Now, the more causally accurate the argument, the less allegorical and more operationally descriptive it is. The more operationally descriptive it is, the further it is from experience. The further it is from experience the greater the detail needed to construct an analogy to experience. This is why simple narratives are easier to comprehend. They reduce complexity.
However, by reducing complexity, they obscure causality.
So that’s a hard way of stating that for about every 15 points of IQ we have entire literatures saying similar things at higher and lower orders of precision, and therefore greater and lesser degrees of content, that have higher correspondence with reality, or higher correspondence with our levels of perception and cognition.
The more literate you become, the more you grasp that there are a limited number of fundamental ideas. That those fundamental ideas are counter-intuitive. That evolution did not provide us with intrinsic means of grasping or using those fundamental ideas.
But that to cooperate in large numbers and to understand the structure of ourselves, our actions, and the universe in which we act, we must somehow master them. Either at high operational correspondence that few of us can master, or at low operational correspondence but high intuitive correspondence that all of us can master.
LAYERS OF INCREASING COMPLEXITY:
– Intuitive expressions <- pre rational reactions
– Moral arguments <- normative arguments
– Allegorical Arguments <- abstract arguments (most people)
– Historical Arguments <- facts (educated people)

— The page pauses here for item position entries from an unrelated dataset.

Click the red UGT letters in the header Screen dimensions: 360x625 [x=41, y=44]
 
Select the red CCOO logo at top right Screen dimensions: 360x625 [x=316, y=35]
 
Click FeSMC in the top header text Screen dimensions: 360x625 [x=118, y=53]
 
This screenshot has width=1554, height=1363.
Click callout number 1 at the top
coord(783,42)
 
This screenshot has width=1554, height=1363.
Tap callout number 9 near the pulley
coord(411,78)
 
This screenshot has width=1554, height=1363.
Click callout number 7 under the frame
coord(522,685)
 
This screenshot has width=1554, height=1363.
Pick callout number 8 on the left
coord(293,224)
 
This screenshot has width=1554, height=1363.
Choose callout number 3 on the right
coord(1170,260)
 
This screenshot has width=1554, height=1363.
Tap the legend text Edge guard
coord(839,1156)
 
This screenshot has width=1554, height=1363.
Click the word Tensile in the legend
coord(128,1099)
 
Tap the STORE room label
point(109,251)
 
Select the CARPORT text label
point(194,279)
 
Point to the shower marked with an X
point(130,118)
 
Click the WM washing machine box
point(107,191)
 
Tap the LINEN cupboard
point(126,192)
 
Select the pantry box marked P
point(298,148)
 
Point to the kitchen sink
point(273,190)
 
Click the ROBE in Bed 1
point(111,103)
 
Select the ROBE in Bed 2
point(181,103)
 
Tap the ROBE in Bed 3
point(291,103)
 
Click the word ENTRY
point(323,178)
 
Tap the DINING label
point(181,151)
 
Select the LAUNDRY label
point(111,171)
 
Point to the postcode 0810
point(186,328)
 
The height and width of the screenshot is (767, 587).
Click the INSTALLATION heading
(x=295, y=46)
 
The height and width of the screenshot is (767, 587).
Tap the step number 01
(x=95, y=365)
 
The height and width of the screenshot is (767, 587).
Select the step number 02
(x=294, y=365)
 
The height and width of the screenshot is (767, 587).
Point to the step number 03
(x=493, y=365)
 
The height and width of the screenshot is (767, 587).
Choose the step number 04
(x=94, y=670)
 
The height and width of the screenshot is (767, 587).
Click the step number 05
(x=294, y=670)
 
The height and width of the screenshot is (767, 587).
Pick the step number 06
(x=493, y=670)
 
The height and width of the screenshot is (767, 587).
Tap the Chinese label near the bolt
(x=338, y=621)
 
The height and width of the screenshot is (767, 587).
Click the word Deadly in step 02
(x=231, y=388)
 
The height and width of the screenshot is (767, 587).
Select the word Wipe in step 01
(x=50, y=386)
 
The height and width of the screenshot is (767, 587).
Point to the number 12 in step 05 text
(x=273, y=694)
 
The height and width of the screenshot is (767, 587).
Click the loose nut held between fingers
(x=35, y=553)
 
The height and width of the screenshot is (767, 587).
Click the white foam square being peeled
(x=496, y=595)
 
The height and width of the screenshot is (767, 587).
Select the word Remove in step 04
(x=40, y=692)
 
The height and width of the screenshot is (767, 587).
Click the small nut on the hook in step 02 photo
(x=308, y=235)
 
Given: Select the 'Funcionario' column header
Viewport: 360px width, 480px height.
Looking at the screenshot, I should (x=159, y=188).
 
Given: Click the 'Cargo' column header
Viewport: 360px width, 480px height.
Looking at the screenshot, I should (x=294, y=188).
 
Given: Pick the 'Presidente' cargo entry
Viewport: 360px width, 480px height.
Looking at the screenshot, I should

– Scientific (Empirical) Arguments <- specialists in causal relations
– Economic Arguments <- specialists in emergent relations
– Ratio-scientific Arguments <- synthesis of specialized arguments
– Constructivist Explanations <- description of reality
It gets harder as you climb that ladder. Most of us can manage allegorical. But beginning with Historical arguments one enters the realm of empirical rather than intuitive, and that requires a lot more knowledge at each rung on the conceptual ladder.
If you cannot explain something in constructive (operational) language you do not understand it. But if you can at least explain something, then you are at least able to determine possible courses of action.
SO HOW DO YOU KNOW WHAT TO READ?
You read what you can. You climb the ladder as far as you can. At some point you will get good at climbing the ladder. At some point you will realize that you can climb no further. For some of us, we learn how to add rungs to the ladder itself.
But the important thing to remember is that there are a very small number of fundamental concepts, and a very small number of intuitive falsehoods that evolution cursed us with.
At every 15 points of IQ someone is writing a book in your language. IN the level of abstraction that you can grasp.
Read the best book you can. Try the next book up the ladder. stop when you cant climb. And the truth is, that if you want to live a full life, you do not need to add to the ladder, only to climb beyond the intuitive limits that evolution left us with. At that point you will be close enough to the truth (correspondence with reality independent of human cognitive limitations) that you are no longer hindered by your mortal coil.